The annual proxy for this technology services company had the following proposals:
- Proforma proposals on directors, appointment of auditors, and “say-on-pay” advisory vote
- Shareholder proposals on political spending and independent chairman
Magni voted as follows:
- For and against the proforma proposals.
-For directors – The board has a majority of independent directors and some have CEO/CFO experience with other companies. The compensation of directors is disclosed with a meaningful portion in equity where the equity has restrictions to align director incentives with long-term value creation.
-For auditors – There appear to be no controversies with the financial statements of the company.
-Against “say-on-pay” – The proxy materials do not address shareholder engagement. Good governance on executive compensation requires more than publishing the peer group.
- For and against shareholder proposals.
-Against political spending – The company already provides good disclosures of political activities.
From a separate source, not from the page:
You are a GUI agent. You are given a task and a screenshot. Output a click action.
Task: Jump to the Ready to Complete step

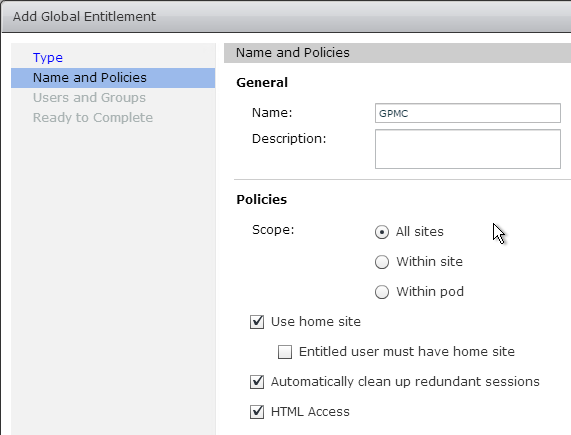93,118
This proposal mostly seeks to lump industry group activities with political activities. There are good reasons for a company to participate in an industry group. Many of those reasons are unrelated to lobbying. Assuming all such industry activity as political is wrong.
-For independent chairman – An independent board is an important part of good governance. An independent chairman is an element of an independent board, though there are situations where an independent chairman does not make sense (e.g., a visionary founder where a material portion of the company value is connected to the founder). This company does not have one of those situations.